INSTRUCTIONS TO FOLLOW →
In the material, begin at the line that contains "The image size is (1138, 810)." and stop after the line that contains "Action: point(576,114)". Reproduce only those lines, substituting "menu" for "dropdown" and leaving everything else unaltered.

MATERIAL SHOWN →
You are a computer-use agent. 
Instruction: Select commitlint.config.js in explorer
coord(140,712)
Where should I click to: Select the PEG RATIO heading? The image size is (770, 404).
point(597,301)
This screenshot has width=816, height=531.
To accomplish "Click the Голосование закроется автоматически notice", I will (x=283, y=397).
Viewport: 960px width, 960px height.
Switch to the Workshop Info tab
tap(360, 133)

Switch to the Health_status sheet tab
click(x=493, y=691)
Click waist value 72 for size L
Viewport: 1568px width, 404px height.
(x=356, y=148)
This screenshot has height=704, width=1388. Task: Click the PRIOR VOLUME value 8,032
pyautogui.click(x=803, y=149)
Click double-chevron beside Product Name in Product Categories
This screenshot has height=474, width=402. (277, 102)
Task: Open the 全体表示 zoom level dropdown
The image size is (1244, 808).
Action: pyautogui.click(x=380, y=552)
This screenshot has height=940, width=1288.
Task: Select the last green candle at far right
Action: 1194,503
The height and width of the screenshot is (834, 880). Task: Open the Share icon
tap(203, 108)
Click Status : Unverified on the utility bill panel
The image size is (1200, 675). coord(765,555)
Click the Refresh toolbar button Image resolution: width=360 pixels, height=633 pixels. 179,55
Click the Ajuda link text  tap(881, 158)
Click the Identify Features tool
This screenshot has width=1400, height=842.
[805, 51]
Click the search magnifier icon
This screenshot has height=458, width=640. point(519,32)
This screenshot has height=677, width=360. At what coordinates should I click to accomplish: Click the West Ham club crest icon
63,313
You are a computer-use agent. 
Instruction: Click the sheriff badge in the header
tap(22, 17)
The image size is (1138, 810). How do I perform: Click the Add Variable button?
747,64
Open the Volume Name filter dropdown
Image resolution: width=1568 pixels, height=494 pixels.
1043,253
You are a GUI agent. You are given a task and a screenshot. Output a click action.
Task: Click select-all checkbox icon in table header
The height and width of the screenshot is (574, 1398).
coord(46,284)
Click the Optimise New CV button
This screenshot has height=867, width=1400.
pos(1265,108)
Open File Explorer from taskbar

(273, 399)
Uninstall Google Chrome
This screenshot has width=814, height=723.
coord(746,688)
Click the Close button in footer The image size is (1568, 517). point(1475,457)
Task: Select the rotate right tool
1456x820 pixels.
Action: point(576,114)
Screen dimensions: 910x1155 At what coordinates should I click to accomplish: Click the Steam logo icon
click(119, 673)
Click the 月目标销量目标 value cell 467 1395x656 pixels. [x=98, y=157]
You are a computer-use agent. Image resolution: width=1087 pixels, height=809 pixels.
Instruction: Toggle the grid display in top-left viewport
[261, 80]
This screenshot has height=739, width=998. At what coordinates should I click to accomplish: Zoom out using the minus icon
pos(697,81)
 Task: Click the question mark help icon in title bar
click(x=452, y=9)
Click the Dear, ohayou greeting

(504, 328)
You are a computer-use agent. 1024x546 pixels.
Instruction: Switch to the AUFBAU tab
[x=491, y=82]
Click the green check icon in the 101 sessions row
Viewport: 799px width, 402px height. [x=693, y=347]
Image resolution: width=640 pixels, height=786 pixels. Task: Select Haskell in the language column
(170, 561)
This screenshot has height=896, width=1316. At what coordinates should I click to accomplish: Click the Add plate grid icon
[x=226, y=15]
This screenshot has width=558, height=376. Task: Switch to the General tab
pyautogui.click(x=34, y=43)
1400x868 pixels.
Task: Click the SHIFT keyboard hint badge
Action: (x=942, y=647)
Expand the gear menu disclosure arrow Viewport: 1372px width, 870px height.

SOLUTION FOR THIS TASK →
The image size is (1138, 810). How do I perform: Click the Add Variable button?
747,64
Open the Volume Name filter menu
Image resolution: width=1568 pixels, height=494 pixels.
1043,253
You are a GUI agent. You are given a task and a screenshot. Output a click action.
Task: Click select-all checkbox icon in table header
The height and width of the screenshot is (574, 1398).
coord(46,284)
Click the Optimise New CV button
This screenshot has height=867, width=1400.
pos(1265,108)
Open File Explorer from taskbar

(273, 399)
Uninstall Google Chrome
This screenshot has width=814, height=723.
coord(746,688)
Click the Close button in footer The image size is (1568, 517). point(1475,457)
Task: Select the rotate right tool
1456x820 pixels.
Action: point(576,114)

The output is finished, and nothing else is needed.